As indicated by the bracketed C idiom, (10) is equivalent to (11), but
NOT to (12). That is, the negative in the 'so' tag in (10) is totally
spurious, and represents NO logical negation at all. This construction
is known to me only from my home town, DeKalb, IL [ca 100 km W of
Chicago] (though I've heard reports of it in other regional dialects,
including New England and Hawaiian English variants), where it exists
alongside the more normal (11). As might be expected from its semantic
weirdness, it is much remarked-on locally, and considered vaguely
substandard.
However, I think it is stretching terminology a bit to call it
"pleonastic". Surely it is redundant in the sense that it adds nothing
substantive to the semantics; but we normally don't use the concept of
redundancy (or pleonasm) to cover cases where morphemes that *ought* to
add semantic information fail to do so. Something more is going on.

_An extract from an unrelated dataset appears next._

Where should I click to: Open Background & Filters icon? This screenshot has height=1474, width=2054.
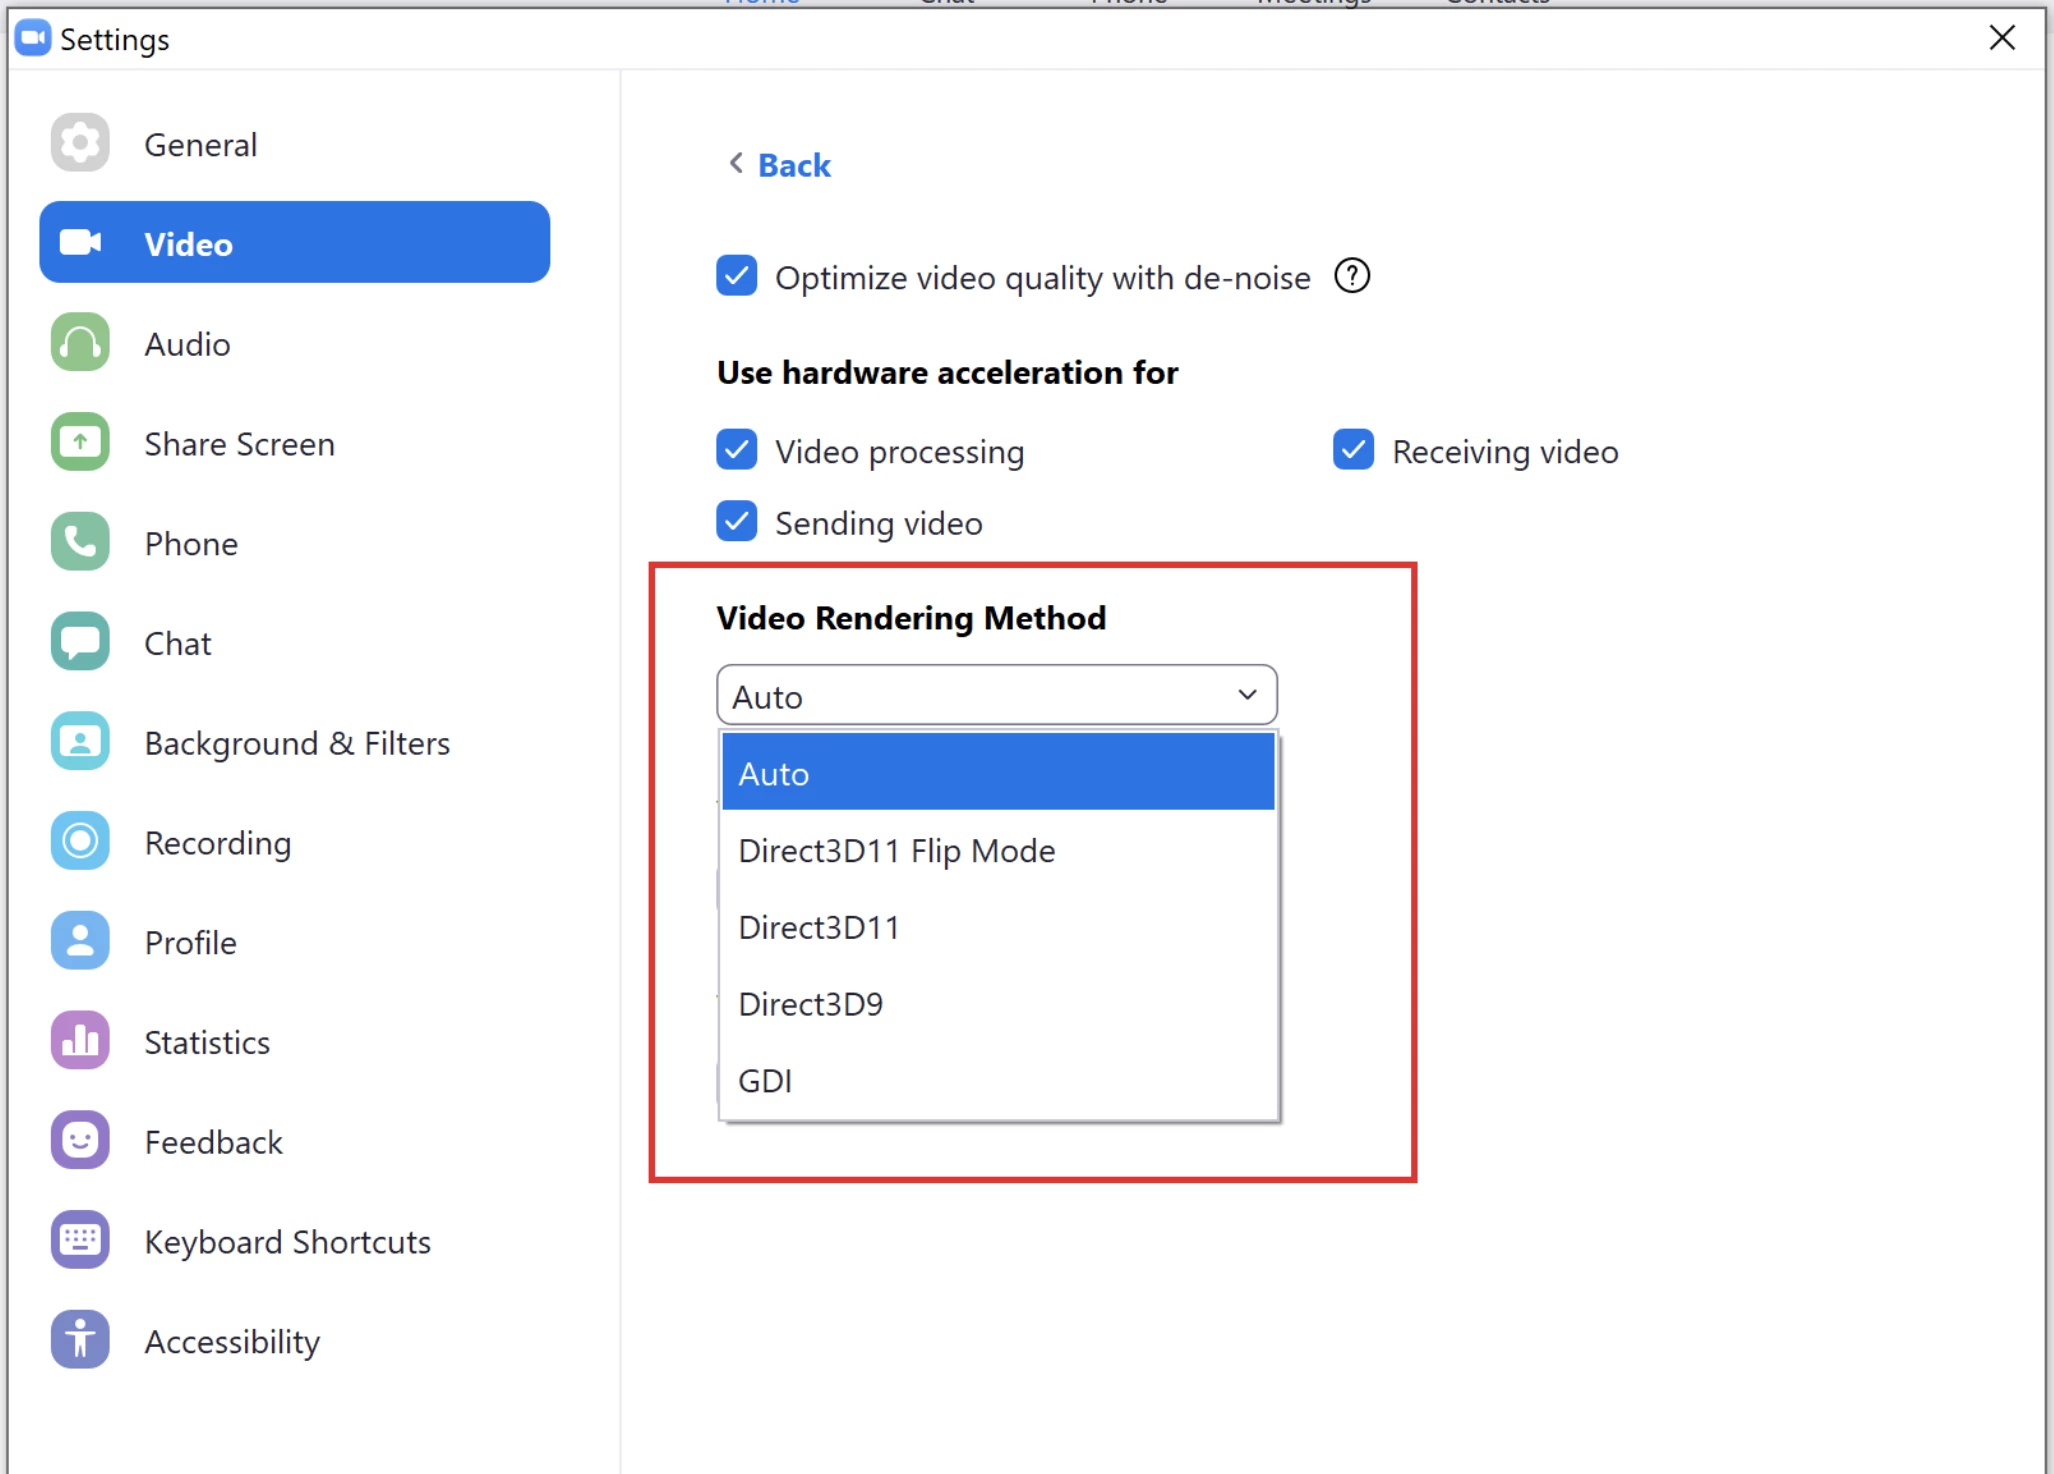(x=80, y=742)
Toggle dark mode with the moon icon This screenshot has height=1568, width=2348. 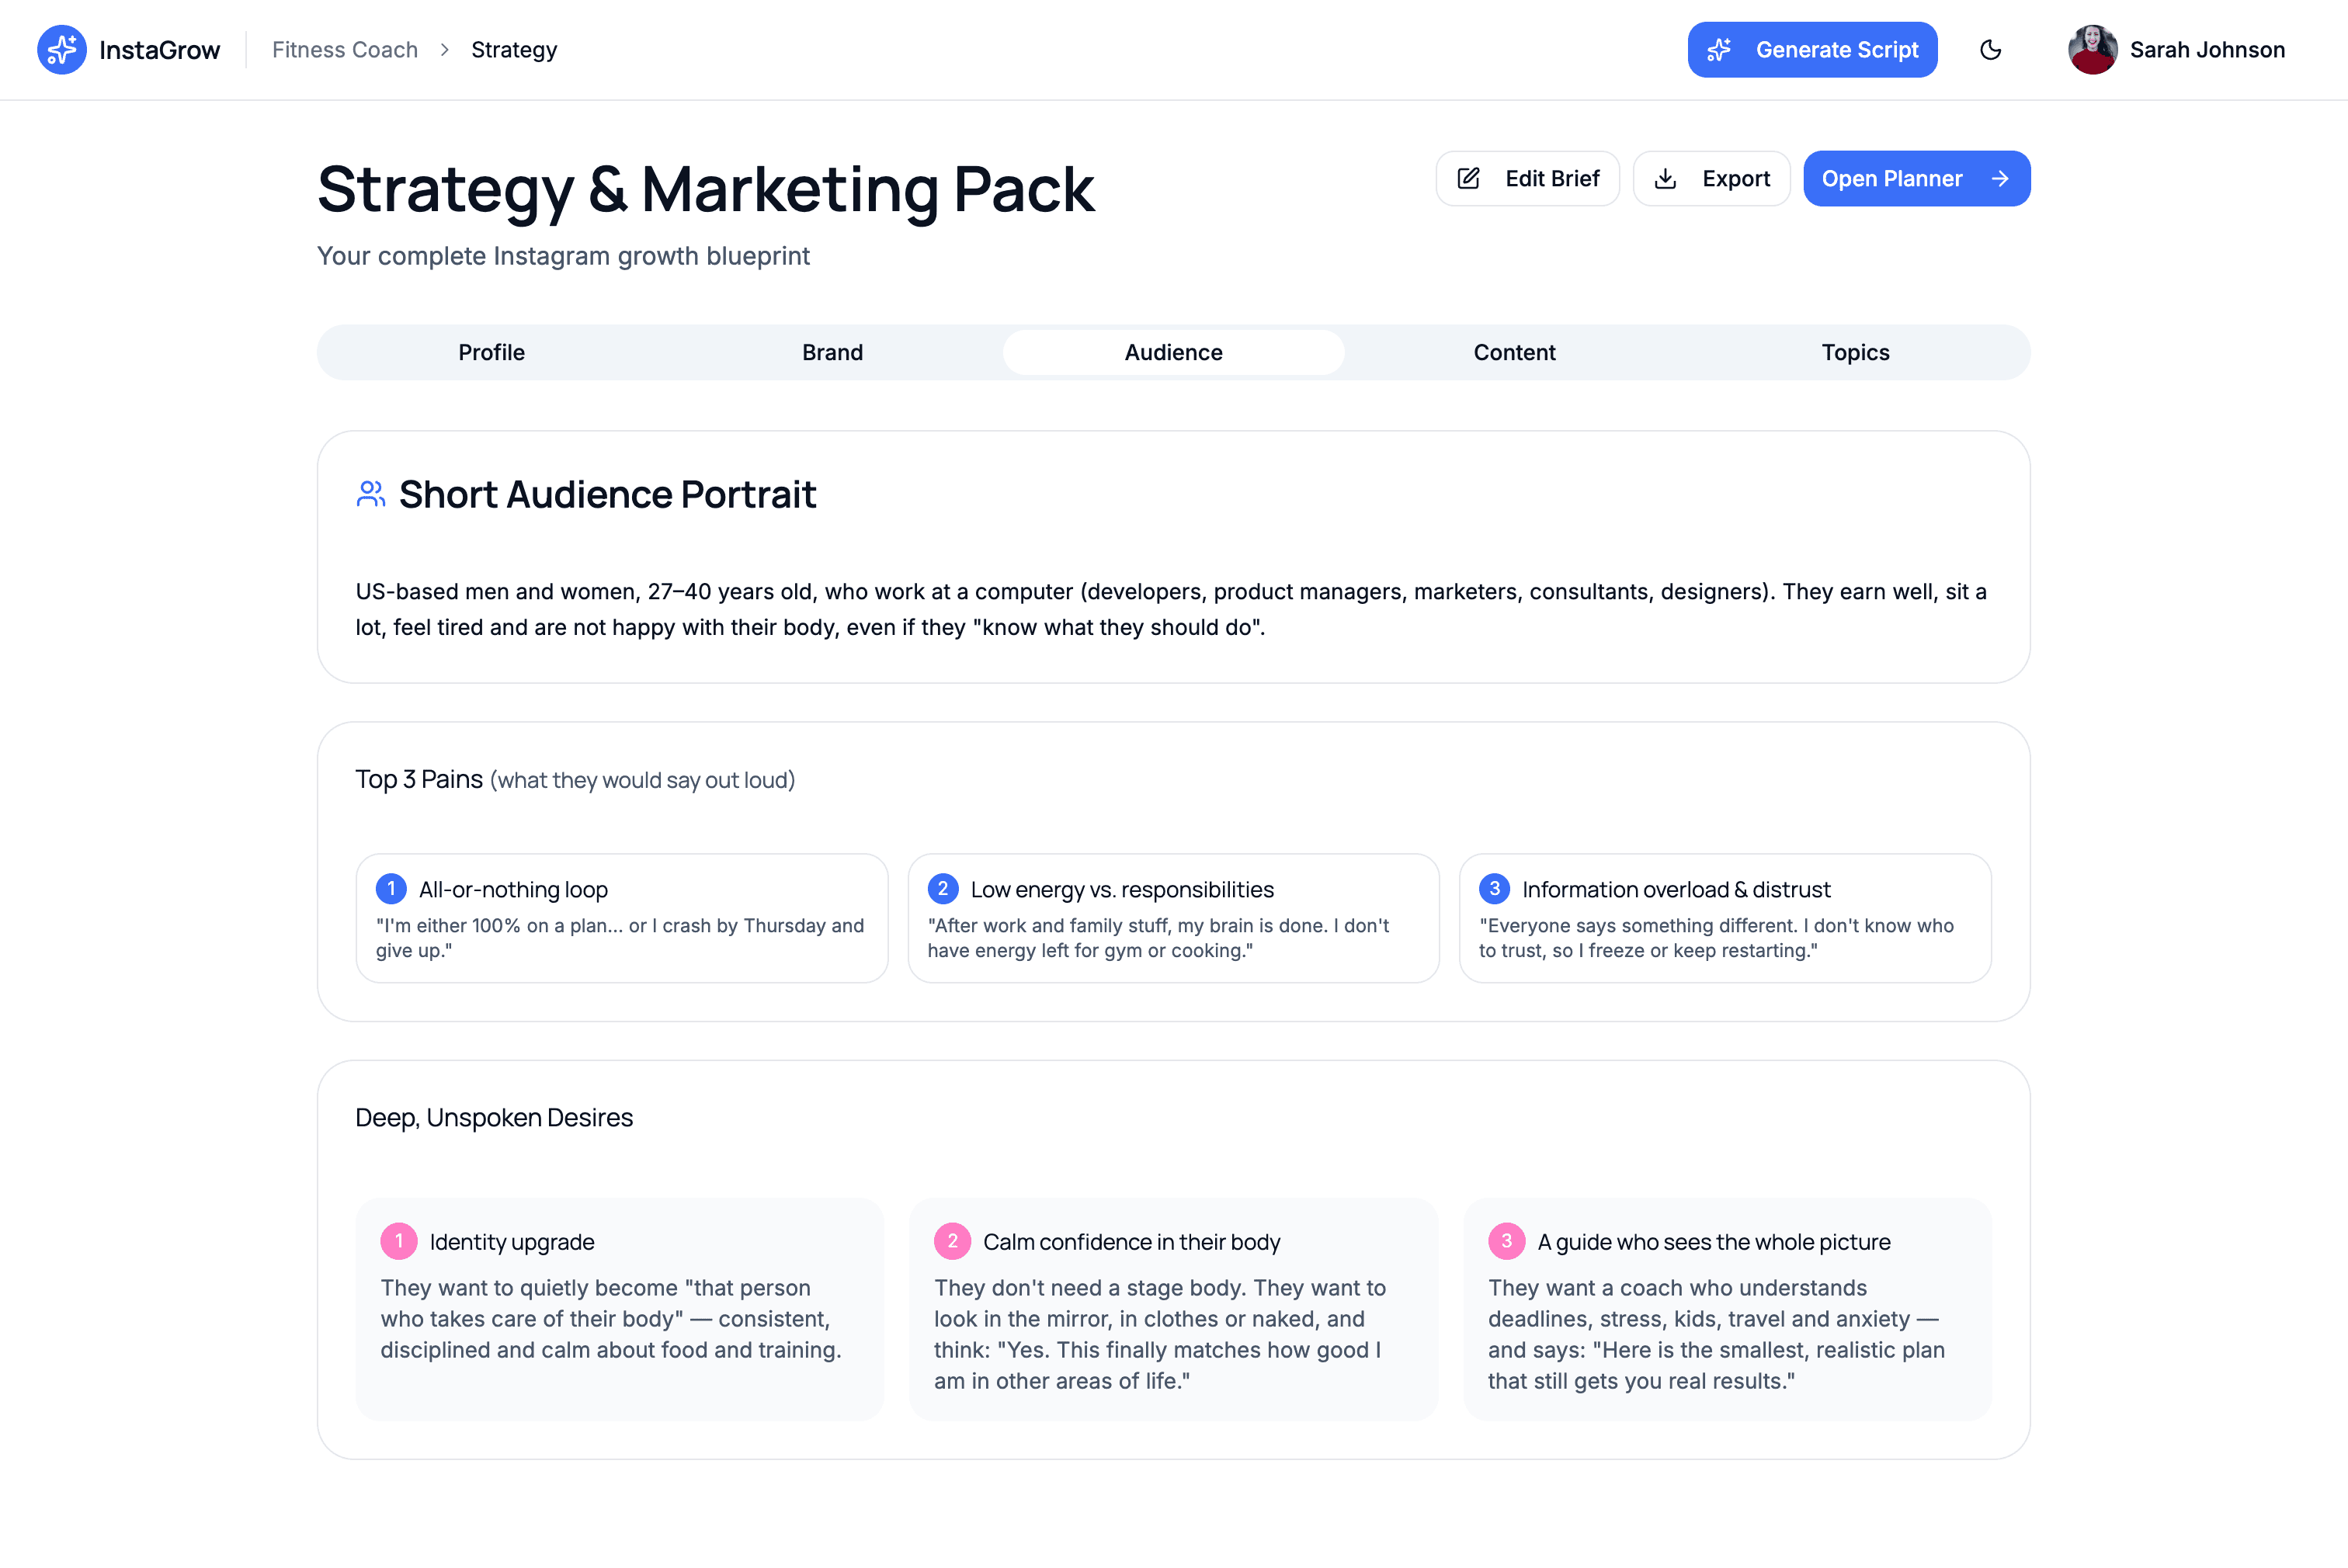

In addition, you may take it from the native horse's mouth that there's
absolutely nothing "ironic" in any sense about this construction as it
is used in DeKalb County. It is simply a variant construction whose
occurrence is conditioned (as far as I can determine without extensive
survey) by sociolinguistic factors.
A couple more facts about this construction and then I'll quit: it is
restricted to 'so' tags, typically displays Subject-Verb inversion, and
is ungrammatical if an overt negative is present in the first clause.
Examples (ibid:359):
/ is going \ / isn't \
(13) %Bill | will go | to school, / but \ so | won't | Harry.
| has gone | \ and / | hasn't |
\ goes / \ doesn't /
/ neither can I \
(14) He can't touch the ceiling, and | *neither can't I |.
| I can't either |
\ *so can't I /
(15) *Bill is going to school, and Harry isn't, too.